For BYOK-sensitive tenants, support client-side envelope encryption: client encrypts chunk payload with tenant key before upload; server stores ciphertext (server never holds raw key).

Scalability, Performance and Cost Optimizations

Use a distributed object store (S3 / Blob) that scales horizontally.
Use CDN for serving frequently read versions.
Deduplicate chunks globally by content-addressable storage.
Compress chunks when beneficial; choose compression tradeoffs (CPU vs bandwidth).
Store small file inline in metadata for speed (e.g., <16 KB).
Use batched manifest commits and backpressure the publisher.

Garbage Collection & Retention

Implement GC to remove orphaned chunks:
- Mark chunks referenced by any manifest as live.
- Periodically scan chunk store and delete objects not referenced and older than retention threshold.
Provide retention policy per-tenant to retain versions for compliance.

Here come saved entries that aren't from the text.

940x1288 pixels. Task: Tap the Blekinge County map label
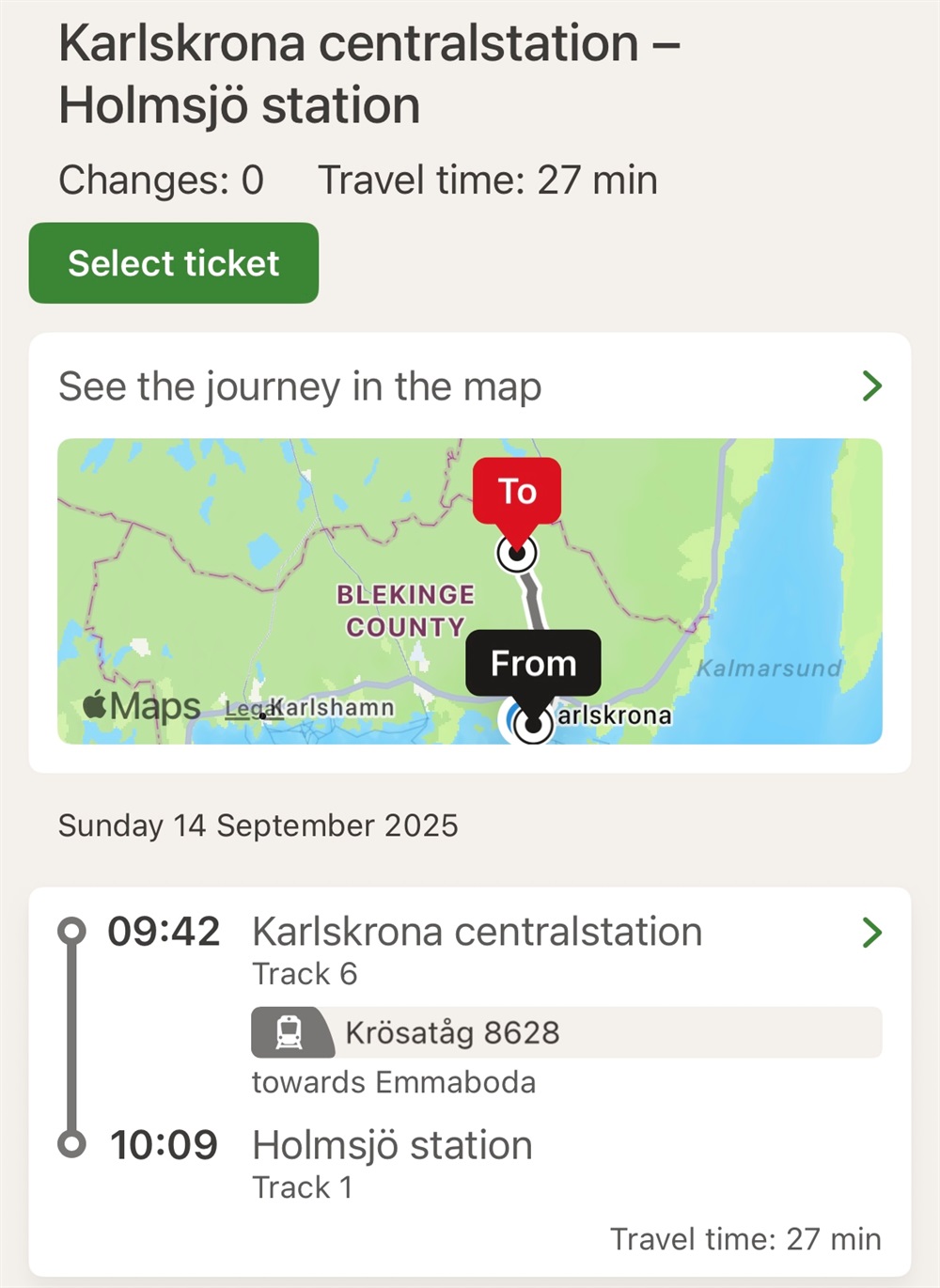405,610
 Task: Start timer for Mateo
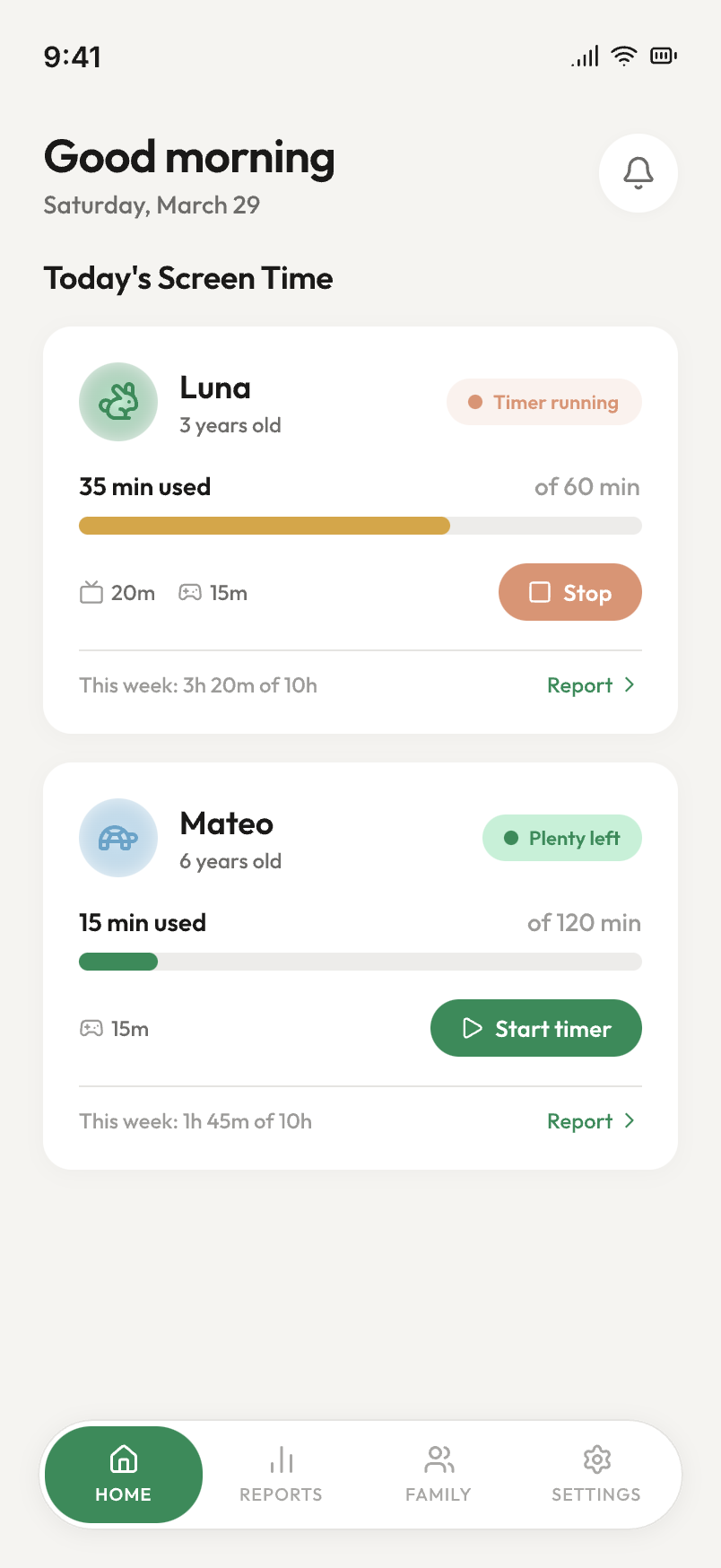(535, 1028)
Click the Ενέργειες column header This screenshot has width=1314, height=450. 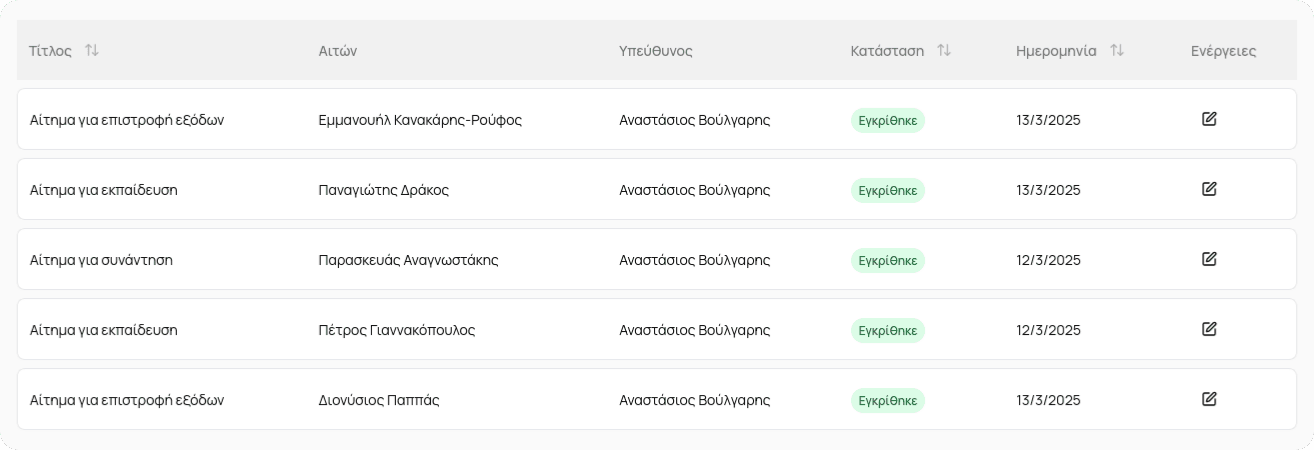click(1223, 51)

Monitoring, Observability and SLOs

Track:

Sync success/failure rates
Average upload latency per chunk
Percentage of bytes saved by delta vs full upload
Number of conflicts per tenant
Storage growth and orphaned chunk rate
Throughput: chunks/sec, manifests/sec

Expose metrics to Prometheus and tracing via OpenTelemetry. Use traceId correlation for debugging complex sync flows.

Testing Strategy

Unit tests for chunk hashing, manifest computation and conflict detection.
Integration tests with real object store and database.
Performance tests with synthetic large files and concurrent clients.
Network-chaos tests: packet loss, slow links, reconnects.
End-to-end tests for resume and offline scenarios.

Operational Playbook

Onboard: provision storage and default retention per tenant.
Throttling: protect system by per-tenant rate limits on chunk uploads.
Backfill: support background re-sync jobs for clients that missed pushes.
Recovery: if manifest commit fails due to missing chunks, provide clear remediation steps (re-upload missing chunks or roll back).
Backups: snapshot metadata DB and ensure object store versioning is enabled or use cross-region replication.

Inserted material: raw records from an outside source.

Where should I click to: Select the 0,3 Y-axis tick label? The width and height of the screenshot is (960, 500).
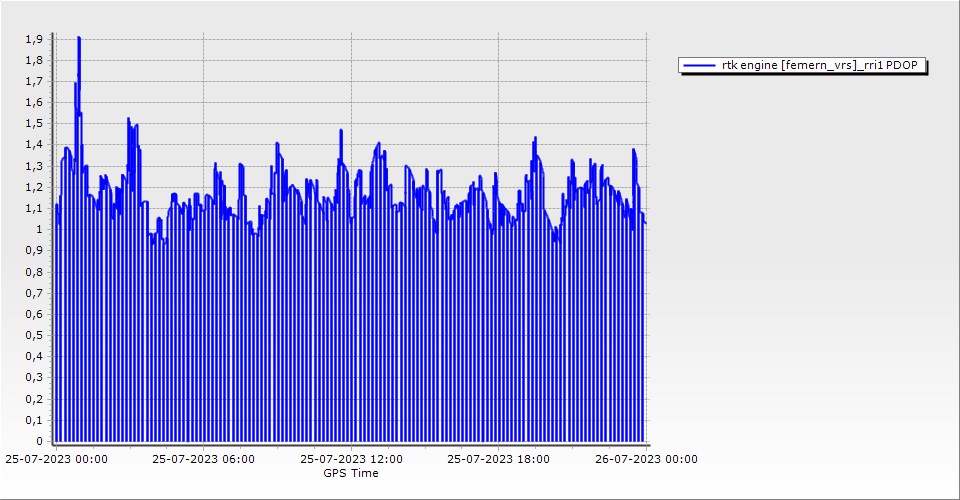(x=34, y=377)
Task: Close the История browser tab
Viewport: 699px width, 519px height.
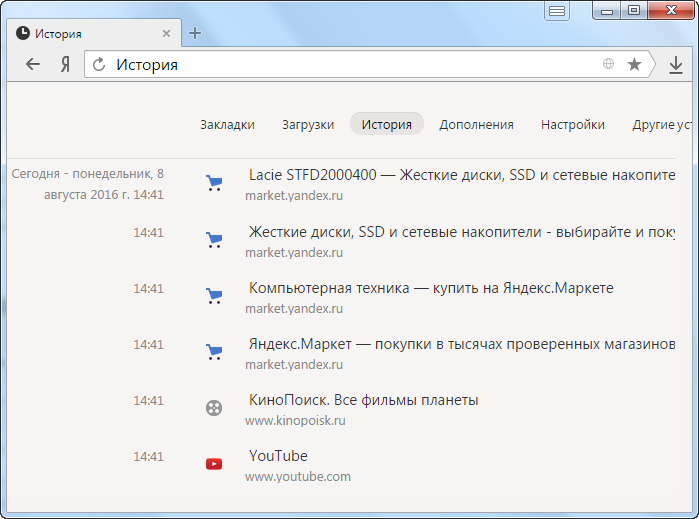Action: point(167,33)

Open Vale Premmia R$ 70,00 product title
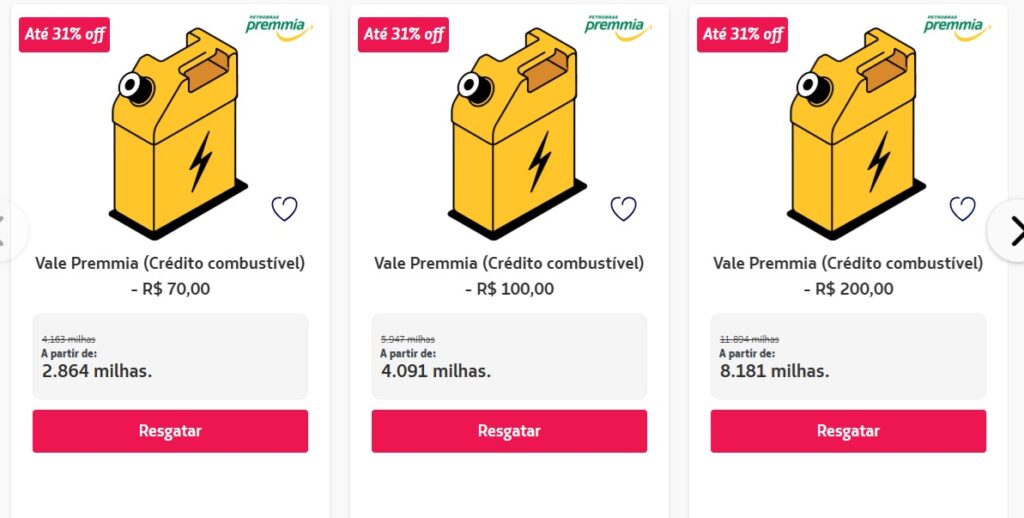(170, 264)
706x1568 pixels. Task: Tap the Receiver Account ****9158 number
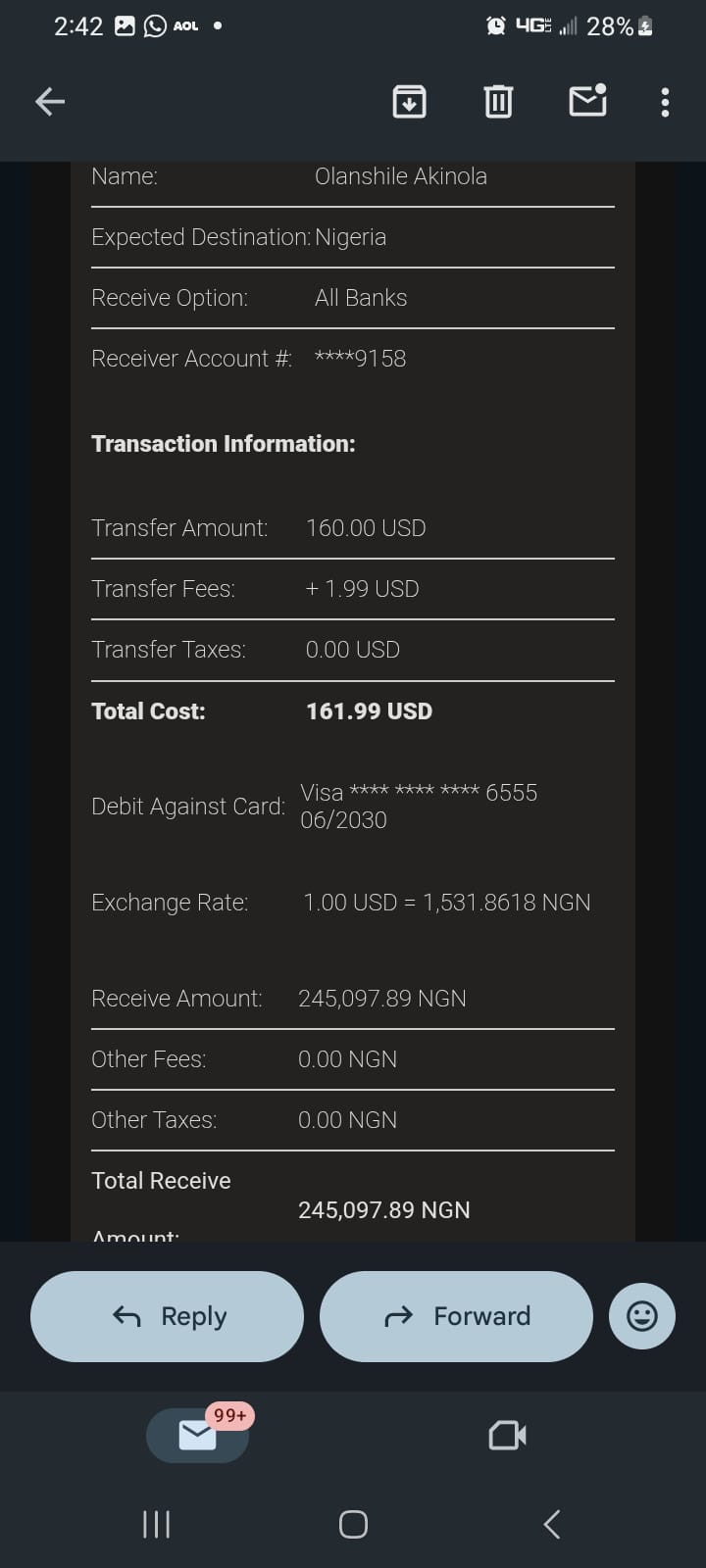[360, 359]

Example End-to-End Scenario

User edits a 1 GB CAD file and changes a 5 MB subsection. Client detects changed chunks (say 2 chunks changed). Instead of uploading 1 GB, client will upload only those 2 chunks (~8 MB) plus a small manifest commit. Server composes new version by referencing existing chunks and new chunks. Other devices get notified and download only two chunks.

Summary

A high-scale file sync service must balance correctness, efficiency and usability. The architecture described provides:

Efficient delta detection via chunking and content hashing
Safe, atomic version commits with manifests and Merkle roots
Robust conflict handling with clear UX patterns
Offline support and resumable uploads
Scalable storage and deduplication patterns

Implement this with Angular for client hashing/upload orchestration and .NET for the Sync Gateway, metadata DB and background processes. Focus on idempotency, observability and security. Start with fixed-size chunking and add rolling chunk logic as you observe real workloads — that is often the fastest path to production.